Everyday I'm receiving file with ~2k columns. There is 900 "relationship" columns. For example:

    data.id | name | AGE |data.rel.1 | data.rel.2 | data.rel.1.type | data.rel.2.type
    12      | JOE  | 25  | ASDF      | QWER       | order           | order
    23      | TIM  | 20  | AAAA      | SSSS       | product         | product
    34      | BRAD | 32  | XXXX      | null       | order           | null
    11      | MATT | 23  | ASDF      | QWER       | agreement       | agreement

I need to flatten data and create "id - rel - rel type" dataframe which would contain only data.id, data.rel and data.rel.type

    data.id | data.rel | data.rel.type
    12      | ASDF     | order   
    12      | QWER     | order        
    23      | AAAA     | product    
    23      | SSSS     | product     
    34      | XXXX     | order   
    11      | ASDF     | agreement   
    11      | QWER     | agreement

This solution seems to be working with one column, however I'm not sure how incorporate rel.type column into the same logic:

   pattern = '/*rel/*'     

   def explode(row,pattern):
       for c in row.asDict():
           if re.search(pattern, c):
               yield (row['data_id'],row[c])

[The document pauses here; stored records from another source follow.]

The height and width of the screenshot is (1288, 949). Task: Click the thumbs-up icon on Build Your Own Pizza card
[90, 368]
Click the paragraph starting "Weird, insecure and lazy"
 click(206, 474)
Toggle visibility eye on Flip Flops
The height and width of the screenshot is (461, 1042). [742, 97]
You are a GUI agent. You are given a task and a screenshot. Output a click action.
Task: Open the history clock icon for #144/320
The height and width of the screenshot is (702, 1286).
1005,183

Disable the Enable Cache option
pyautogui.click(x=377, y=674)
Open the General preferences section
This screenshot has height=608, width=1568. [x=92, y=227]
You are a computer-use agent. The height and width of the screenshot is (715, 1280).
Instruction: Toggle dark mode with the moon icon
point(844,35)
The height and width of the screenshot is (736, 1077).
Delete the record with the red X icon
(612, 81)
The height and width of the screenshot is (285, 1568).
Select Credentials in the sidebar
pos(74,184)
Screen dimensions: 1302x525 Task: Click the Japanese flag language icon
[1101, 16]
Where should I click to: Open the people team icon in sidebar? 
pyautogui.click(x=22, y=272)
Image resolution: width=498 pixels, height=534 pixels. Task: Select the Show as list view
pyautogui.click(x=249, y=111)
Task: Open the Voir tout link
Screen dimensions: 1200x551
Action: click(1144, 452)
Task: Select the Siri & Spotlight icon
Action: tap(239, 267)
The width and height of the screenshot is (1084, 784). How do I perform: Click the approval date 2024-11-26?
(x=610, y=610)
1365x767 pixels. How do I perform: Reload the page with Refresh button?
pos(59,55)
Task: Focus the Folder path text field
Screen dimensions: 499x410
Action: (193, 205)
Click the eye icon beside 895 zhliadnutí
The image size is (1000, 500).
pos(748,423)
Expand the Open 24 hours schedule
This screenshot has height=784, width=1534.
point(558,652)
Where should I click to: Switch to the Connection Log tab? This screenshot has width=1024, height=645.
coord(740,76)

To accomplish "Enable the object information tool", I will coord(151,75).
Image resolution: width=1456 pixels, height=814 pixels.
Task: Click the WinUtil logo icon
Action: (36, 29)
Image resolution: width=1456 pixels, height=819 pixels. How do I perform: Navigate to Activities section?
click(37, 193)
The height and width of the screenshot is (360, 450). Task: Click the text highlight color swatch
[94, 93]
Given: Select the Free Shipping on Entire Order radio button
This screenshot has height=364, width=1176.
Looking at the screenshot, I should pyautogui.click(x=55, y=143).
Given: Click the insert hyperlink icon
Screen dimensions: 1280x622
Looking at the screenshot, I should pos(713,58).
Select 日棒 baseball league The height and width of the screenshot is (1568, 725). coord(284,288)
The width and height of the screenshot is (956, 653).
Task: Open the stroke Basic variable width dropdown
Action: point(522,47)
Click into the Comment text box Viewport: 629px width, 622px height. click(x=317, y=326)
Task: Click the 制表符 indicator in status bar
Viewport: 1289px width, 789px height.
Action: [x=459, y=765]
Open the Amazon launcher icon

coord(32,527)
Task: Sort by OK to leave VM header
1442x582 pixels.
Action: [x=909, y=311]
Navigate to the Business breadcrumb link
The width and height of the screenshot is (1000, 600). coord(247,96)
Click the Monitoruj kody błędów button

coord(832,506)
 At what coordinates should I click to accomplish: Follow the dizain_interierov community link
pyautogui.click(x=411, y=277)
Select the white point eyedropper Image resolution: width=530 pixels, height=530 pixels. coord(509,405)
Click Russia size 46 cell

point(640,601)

    df.rdd.flatMap(lambda r:explode(r,pattern))
             .toDF(['data_id','data_rel'])
             .filter(F.col('data_rel').isNotNull())
             .show()

Any ideas?

i was just thinking since i dont know python much I could not able to put answer here.. first select data.id and data.rel.1 as df1 similarly data.id and data.rel.2 as df2 and data.id and data.rel.3 as df3 now you have 3 dataframes then union them you will get above output — Ram Ghadiyaram, May 13 '19 at 15:52
@RamGhadiyaram that was my initial idea but it's extremely inefficient. Thank you. — Adas Kavaliauskas, May 13 '19 at 16:14
union is not inefficient at all ... it avoids a shuffle and since your output is only 2 cols it will stack them all together. — thePurplePython, May 13 '19 at 17:09
Possible duplicate of [How to melt Spark DataFrame?](https://stackoverflow.com/questions/41670103/how-to-melt-spark-dataframe) — user10938362, May 13 '19 at 18:17

Ranga Vure · Accepted Answer · 2019-05-16T16:19:09.807

3

Here is a solution

import pyspark.sql.functions as F

df = spark.createDataFrame(
    [(12, 'JOE', 25, 'ASDF', 'QWER', 'ZXCV'),
    (23, 'TIM', 20, 'AAAA', 'SSSS', 'DDDD'),
    (34, 'BRAD', 32, 'XXXX', None, None),
    (11, 'MATT', 23, 'ASDF', 'QWER', None)],
    ['data_id','name','AGE','data_rel_1','data_rel_2','data_rel_3']
)

# Create an array of the columns you want
cols = F.array(
    *[F.col(c).alias(c) for c in ['data_rel_1', 'data_rel_2', 'data_rel_3']]
)

df.withColumn(
    "data_rel", cols
).select(
    'data_id',F.explode('data_rel').alias('data_rel')
).filter(
    F.col('data_rel').isNotNull()
).show()

which results in:

+-------+--------+
|data_id|data_rel|
+-------+--------+
|     12|    ASDF|
|     12|    QWER|
|     12|    ZXCV|
|     23|    AAAA|
|     23|    SSSS|
|     23|    DDDD|
|     34|    XXXX|
|     11|    ASDF|
|     11|    QWER|
+-------+--------+

EDIT Another solution using rdd and also explode can take pattern as a param(This may not result in exceptions with more cols)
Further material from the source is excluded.